Optimization: In a directed walk, once we hit a node with no outgoing neighbors, we halt the walk. In the current Gunrock implementation, the enactor runs for a fixed number of iterations, regardless of whether any of the nodes are still active. It would be straightforward to add a check that terminates the app when no “living” nodes are left.
Next Steps#
Alternate approaches#
The size of the output array may become a significant bottleneck for large graphs. However, since all of the transition functions do not depend on anything besides the current node, we could reasonably move the results of the walk from GPU to CPU memory every N iterations. Properly executed, this should eliminate the largest bottleneck without unduely impacting performance.
Gunrock implications#
For the greedy
and stochastic_greedy
transition function, we have to sequentially iterate over all of a node’s neighbors. Simple wrappers for computing, e.g., the maximum of node scores across all of a node’s neighbors could be helpful, both for ease of programming and performance. Gunrock has a newly added NeighborReduce
kernel that supports associative reductions – it should be straightforward to implement (at least) the greedy
transition function with this kernel. The stochastic_greedy
transition function would require a more complex reduction function along the lines of reservoir sampling.

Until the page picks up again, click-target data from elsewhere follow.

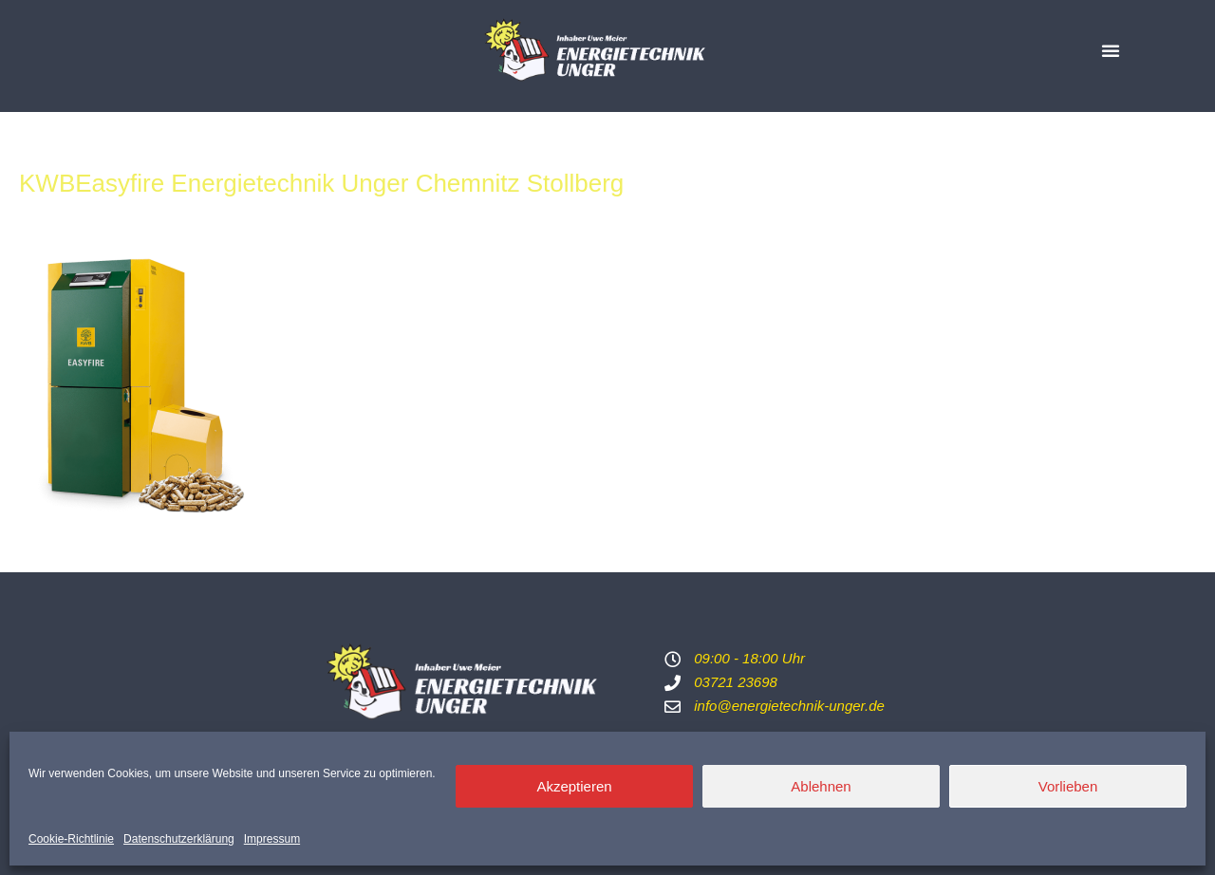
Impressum (272, 839)
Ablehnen (820, 786)
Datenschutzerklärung (178, 839)
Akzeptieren (573, 786)
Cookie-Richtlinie (71, 839)
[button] (1110, 50)
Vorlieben (1068, 786)
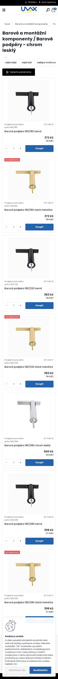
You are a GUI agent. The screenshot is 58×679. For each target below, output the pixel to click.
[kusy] (13, 148)
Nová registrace (49, 2)
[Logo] (29, 10)
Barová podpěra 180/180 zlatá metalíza (28, 209)
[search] (48, 10)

Notes on multi-GPU parallelization#
If the graph is small enough to be duplicated on each GPU, the implementation is trivial: just do a subset of the walks on each GPU. The scalability will be perfect, as there is no communication involved at all.
When the graph is distributed across multiple GPUs, we expect to have very poor scalability, as the ratio of computation to communication is very low. A more detailed discussion is available here.
Notes on dynamic graphs#
This workflow does not have an explicit dynamic component. However, because steps only depend on the current node, the underlying graph could change during the walks.
Notes on larger datasets#
The random accesses inherent to graph search make it a particularly difficult workflow for larger-than-GPU memory datasets. The most straightforward solution would be to let Unified Virtual Memory (UVM) in CUDA automatically handle memory movement, but we should expect to see a substantial reduction in performance.
Notes on other pieces of this workload#
In real use cases, the scoring function would be computed lazily – that is, we wouldn’t have a precomputed array with scores for each of the nodes, and we would need to run the scoring function as the walk is running. Thus, it would be critical for us to be able to call the scoring function from within Gunrock quickly and without excessive programmer overhead.